Let’s say we have a document with n words. We will start with the first word and lookup for the vector for that word in the model (word vector). That vector goes to a cluster, then moving forward, we assign the word to either a pre-created cluster or a new cluster with a probability 1/(1+n). If we decide to assign to an existing cluster, we assign the word to the most similar cluster. This approach creates clusters that separate the words into groups that make sense and take a look.
More examples in this notebook are here.
The below function is the implementation of the above algorithm, which is also called as Chinese Restaurant Process.
I have put the code on GitHub. Also, there is an accompanying notebook that you can have a look at github.
Improvements
A few suggestions to improve the above algorithm.
- More Data
- Better Preprocessing
- More Dimensional Vectors (we used 25 dimensions)
- A better approach to matching clusters (other than the cosine approach)
Note: This is a very experimental approach. A lot is unclear and undefined as of now. I will keep improving and completing the approach. Your comments are appreciated.
For any questions and inquiries, visit us at thinkitive
Right here is the perfect web site for anyone who hopes to find out about this topic. You understand a whole lot its almost hard to argue with you (not that I actually would want toรHaHa). You definitely put a new spin on a topic that has been discussed for decades.
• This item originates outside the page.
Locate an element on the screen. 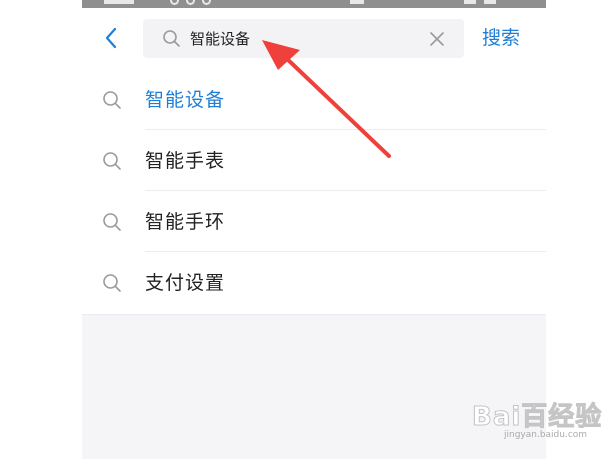 Image resolution: width=616 pixels, height=459 pixels. chevron-left-icon is located at coordinates (111, 38).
Excellent stuff, just great!
I was excited to discover this website. I want to to thank you for your time for this wonderful read!! I definitely liked every part of it and i also have you book-marked to look at new things on your website.
Good post. I learn something totally new and challenging on blogs I stumbleupon every day. It will always be interesting to read through articles from other writers and use a little something from other sites.
Thanks for sharing. I read many of your blog posts, cool, your blog is very good.
Thanks for sharing. I read many of your blog posts, cool, your blog is very good.